** START OF ENTRIES SUPPLIED **
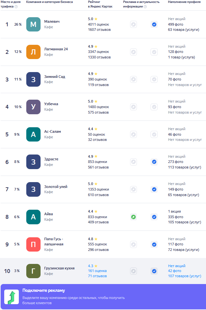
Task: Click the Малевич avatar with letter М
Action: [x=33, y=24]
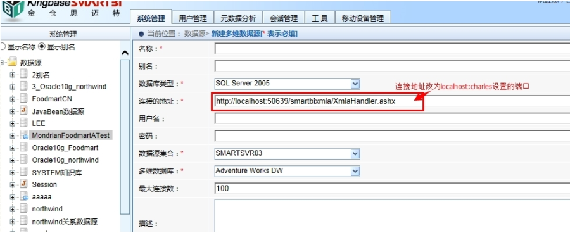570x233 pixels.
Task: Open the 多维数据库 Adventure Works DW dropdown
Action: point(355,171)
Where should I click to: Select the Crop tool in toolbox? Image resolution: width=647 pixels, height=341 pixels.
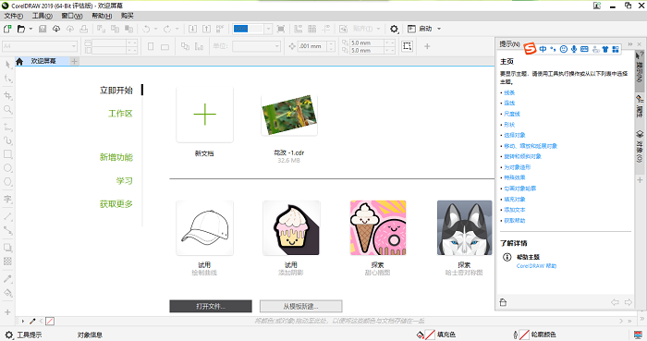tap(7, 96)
** END OF ENTRIES SUPPLIED **
** START OF ENTRIES SUPPLIED **
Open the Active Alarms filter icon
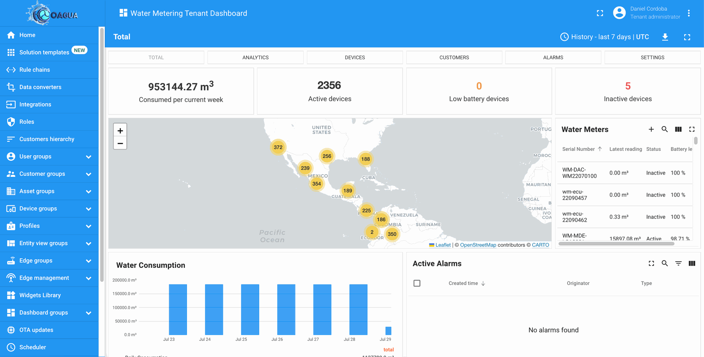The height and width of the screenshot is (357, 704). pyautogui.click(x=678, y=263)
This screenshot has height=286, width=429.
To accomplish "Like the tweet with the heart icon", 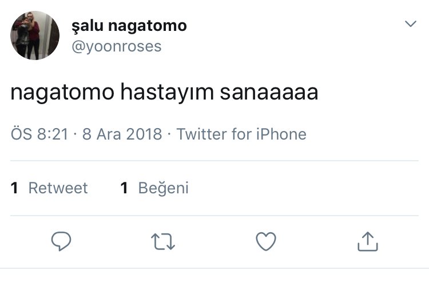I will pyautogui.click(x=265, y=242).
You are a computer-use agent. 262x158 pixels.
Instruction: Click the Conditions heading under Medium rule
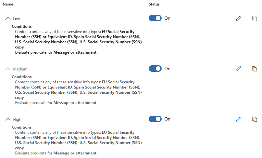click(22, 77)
** END OF ENTRIES SUPPLIED **
◆ TASK BRIEF
Repeat the data lines starting at the line containing "You are a computer-use agent. 262x158 pixels." and ending at the line containing "click(22, 77)", including both, and leave the pictures out.

◆ SOLUTION
You are a computer-use agent. 262x158 pixels.
Instruction: Click the Conditions heading under Medium rule
click(22, 77)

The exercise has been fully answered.